◆ **ABOUT THIS TASK**:
Begin at the line containing "Click the back" in the data below and go on through the line containing "Task: Click the period slider right arrow", repeating each line exactly; include both ends and no other line.

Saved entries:
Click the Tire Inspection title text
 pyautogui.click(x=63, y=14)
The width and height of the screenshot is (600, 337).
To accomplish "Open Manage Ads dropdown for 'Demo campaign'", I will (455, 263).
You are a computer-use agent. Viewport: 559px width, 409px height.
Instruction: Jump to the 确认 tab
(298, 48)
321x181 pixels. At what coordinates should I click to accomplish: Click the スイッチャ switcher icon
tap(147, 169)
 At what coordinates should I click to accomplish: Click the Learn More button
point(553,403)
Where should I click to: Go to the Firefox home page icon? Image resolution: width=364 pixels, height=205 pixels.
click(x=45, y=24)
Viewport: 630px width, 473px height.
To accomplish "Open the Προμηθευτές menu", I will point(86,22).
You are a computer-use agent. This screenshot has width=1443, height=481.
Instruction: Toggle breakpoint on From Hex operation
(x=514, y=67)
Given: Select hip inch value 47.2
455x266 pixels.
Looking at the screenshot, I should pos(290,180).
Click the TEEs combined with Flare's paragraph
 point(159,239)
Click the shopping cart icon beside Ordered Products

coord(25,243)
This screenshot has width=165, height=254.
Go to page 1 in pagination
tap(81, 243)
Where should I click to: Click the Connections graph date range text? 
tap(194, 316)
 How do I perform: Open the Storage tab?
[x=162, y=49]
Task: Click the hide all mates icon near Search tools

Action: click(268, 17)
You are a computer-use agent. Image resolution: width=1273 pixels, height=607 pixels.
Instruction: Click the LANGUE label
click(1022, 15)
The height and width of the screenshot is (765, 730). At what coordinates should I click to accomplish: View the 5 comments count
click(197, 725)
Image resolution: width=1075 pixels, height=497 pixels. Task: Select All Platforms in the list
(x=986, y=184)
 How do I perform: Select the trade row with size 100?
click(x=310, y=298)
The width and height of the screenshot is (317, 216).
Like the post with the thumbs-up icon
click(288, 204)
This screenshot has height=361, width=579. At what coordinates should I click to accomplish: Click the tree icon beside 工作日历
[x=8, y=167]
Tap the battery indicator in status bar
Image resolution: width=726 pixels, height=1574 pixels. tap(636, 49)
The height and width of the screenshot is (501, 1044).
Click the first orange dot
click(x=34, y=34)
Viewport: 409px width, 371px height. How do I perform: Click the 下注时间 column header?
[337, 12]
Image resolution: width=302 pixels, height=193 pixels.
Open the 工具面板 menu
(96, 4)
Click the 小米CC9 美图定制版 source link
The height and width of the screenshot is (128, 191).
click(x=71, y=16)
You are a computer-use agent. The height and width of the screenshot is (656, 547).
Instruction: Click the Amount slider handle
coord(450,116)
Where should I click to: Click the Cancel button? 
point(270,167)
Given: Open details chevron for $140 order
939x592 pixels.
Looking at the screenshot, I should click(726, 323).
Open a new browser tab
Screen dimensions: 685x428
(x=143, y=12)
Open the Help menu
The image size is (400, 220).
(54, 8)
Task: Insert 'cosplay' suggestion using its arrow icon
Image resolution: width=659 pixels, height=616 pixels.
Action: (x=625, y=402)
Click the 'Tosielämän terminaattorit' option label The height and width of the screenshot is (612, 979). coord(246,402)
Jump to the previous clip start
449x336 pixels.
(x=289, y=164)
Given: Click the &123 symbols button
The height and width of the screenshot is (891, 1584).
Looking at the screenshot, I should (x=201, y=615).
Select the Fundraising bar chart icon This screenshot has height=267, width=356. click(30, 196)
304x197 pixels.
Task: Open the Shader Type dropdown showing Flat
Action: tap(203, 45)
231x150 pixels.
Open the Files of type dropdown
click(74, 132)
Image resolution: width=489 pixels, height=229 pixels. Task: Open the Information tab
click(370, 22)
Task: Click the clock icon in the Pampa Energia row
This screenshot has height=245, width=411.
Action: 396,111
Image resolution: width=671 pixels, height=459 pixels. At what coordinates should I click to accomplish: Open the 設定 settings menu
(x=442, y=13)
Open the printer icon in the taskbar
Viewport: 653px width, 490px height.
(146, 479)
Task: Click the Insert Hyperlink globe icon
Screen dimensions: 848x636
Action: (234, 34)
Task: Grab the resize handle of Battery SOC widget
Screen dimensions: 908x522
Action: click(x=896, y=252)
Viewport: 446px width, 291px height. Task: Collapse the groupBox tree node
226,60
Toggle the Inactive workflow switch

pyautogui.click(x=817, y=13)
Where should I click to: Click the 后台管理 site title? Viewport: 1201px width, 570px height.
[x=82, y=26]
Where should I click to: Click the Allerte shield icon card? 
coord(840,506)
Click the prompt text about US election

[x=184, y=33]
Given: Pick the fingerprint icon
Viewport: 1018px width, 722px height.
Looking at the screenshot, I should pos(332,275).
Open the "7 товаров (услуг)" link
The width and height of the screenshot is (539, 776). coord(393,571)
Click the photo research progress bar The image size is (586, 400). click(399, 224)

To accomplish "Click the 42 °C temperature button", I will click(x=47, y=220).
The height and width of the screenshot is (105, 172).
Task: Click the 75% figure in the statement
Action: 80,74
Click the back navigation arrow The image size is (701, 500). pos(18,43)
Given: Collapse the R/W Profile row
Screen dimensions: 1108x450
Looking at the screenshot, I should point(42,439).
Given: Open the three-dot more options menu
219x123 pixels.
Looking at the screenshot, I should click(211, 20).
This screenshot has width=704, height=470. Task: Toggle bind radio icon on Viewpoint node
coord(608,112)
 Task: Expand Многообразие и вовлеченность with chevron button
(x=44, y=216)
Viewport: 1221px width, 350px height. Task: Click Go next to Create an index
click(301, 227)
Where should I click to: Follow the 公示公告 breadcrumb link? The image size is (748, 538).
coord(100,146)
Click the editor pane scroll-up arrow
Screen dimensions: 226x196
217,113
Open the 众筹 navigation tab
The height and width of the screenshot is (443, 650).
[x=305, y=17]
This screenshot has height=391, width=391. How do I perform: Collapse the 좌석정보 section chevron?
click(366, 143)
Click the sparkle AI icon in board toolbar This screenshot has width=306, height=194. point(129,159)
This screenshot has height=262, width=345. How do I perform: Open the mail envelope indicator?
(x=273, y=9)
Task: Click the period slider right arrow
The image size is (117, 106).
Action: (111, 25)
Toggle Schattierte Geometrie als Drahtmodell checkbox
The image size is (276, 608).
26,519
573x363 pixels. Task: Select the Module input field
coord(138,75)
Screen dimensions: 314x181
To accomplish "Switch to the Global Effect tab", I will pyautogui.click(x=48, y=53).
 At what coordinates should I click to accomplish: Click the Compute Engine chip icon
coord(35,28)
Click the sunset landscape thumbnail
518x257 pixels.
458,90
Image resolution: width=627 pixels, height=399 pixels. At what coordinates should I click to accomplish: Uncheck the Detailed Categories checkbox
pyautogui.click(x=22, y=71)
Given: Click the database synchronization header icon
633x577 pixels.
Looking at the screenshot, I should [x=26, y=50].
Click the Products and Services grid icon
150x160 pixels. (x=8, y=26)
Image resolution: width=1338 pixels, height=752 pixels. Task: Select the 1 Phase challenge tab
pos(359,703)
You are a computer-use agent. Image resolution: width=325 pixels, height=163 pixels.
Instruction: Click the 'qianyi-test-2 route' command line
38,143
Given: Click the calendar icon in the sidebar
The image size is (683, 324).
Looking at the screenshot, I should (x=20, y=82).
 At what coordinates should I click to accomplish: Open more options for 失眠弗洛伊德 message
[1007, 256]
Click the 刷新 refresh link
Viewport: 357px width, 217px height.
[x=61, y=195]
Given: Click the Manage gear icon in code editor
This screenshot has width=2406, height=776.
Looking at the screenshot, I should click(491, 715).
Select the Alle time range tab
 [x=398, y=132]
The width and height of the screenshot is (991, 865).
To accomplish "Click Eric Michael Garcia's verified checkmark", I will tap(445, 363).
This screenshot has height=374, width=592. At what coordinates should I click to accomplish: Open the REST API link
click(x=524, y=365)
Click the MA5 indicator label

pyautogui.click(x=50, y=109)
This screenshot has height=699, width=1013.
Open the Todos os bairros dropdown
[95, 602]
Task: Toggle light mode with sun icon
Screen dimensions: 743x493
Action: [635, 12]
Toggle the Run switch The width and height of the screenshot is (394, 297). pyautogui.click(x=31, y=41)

◆ **COMPLETED EXERCISE**:
Click the back navigation arrow The image size is (701, 500). pos(18,43)
Given: Collapse the R/W Profile row
Screen dimensions: 1108x450
Looking at the screenshot, I should point(42,439).
Given: Open the three-dot more options menu
219x123 pixels.
Looking at the screenshot, I should click(211, 20).
This screenshot has width=704, height=470. Task: Toggle bind radio icon on Viewpoint node
coord(608,112)
 Task: Expand Многообразие и вовлеченность with chevron button
(x=44, y=216)
Viewport: 1221px width, 350px height. Task: Click Go next to Create an index
click(301, 227)
Where should I click to: Follow the 公示公告 breadcrumb link? The image size is (748, 538).
coord(100,146)
Click the editor pane scroll-up arrow
Screen dimensions: 226x196
217,113
Open the 众筹 navigation tab
The height and width of the screenshot is (443, 650).
[x=305, y=17]
This screenshot has height=391, width=391. How do I perform: Collapse the 좌석정보 section chevron?
click(366, 143)
Click the sparkle AI icon in board toolbar This screenshot has width=306, height=194. point(129,159)
This screenshot has height=262, width=345. How do I perform: Open the mail envelope indicator?
(x=273, y=9)
Task: Click the period slider right arrow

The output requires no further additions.